# [YOUR GOAL]
Lines in which "computer" appears should be pulled from the data below.

___ DATA LISTING ___

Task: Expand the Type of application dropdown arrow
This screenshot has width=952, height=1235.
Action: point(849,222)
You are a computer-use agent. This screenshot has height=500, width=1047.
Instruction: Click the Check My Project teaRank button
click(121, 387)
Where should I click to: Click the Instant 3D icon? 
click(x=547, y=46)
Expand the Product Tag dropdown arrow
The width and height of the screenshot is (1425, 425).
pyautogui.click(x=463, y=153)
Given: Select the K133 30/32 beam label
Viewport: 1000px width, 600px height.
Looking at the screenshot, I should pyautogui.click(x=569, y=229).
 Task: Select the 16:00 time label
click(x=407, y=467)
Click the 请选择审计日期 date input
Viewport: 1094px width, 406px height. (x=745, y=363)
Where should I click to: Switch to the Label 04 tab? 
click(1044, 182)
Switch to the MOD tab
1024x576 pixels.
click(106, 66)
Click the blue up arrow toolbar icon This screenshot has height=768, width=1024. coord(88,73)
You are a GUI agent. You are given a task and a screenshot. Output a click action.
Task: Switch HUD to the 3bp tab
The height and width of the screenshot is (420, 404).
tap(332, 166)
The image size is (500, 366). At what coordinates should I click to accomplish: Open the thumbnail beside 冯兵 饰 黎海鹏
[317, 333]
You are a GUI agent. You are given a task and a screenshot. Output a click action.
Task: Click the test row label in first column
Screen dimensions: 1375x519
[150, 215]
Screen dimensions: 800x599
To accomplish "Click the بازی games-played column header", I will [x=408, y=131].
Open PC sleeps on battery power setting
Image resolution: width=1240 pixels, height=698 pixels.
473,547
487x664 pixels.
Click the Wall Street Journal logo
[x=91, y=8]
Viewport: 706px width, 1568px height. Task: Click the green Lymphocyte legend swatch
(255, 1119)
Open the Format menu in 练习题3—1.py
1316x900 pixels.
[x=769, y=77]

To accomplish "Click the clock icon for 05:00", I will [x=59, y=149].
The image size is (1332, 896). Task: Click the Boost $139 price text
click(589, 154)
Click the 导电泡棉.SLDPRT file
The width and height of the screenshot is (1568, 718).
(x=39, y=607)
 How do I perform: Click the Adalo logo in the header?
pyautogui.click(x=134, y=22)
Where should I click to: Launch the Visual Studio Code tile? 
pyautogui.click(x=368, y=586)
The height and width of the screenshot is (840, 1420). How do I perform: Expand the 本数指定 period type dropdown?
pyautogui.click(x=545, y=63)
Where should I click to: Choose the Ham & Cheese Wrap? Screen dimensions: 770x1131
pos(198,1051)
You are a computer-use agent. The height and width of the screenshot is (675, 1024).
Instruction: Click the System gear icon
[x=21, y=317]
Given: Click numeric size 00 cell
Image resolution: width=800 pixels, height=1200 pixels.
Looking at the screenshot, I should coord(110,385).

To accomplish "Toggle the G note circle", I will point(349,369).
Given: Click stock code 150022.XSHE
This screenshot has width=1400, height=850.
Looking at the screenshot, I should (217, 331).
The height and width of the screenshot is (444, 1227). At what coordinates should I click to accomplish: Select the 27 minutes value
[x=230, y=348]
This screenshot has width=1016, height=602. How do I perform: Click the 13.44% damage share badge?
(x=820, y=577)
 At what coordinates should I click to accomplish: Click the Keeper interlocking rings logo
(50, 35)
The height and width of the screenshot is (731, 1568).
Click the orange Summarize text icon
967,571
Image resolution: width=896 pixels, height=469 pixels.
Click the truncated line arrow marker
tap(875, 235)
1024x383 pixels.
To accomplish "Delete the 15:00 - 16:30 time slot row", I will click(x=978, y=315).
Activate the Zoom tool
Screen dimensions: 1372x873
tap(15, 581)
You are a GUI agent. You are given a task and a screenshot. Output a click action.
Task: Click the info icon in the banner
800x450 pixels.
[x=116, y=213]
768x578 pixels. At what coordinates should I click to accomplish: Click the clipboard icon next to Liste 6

___

# [RESULT FOR THIS EXERCISE]
You are a computer-use agent. This screenshot has height=500, width=1047.
You are a computer-use agent. The height and width of the screenshot is (675, 1024).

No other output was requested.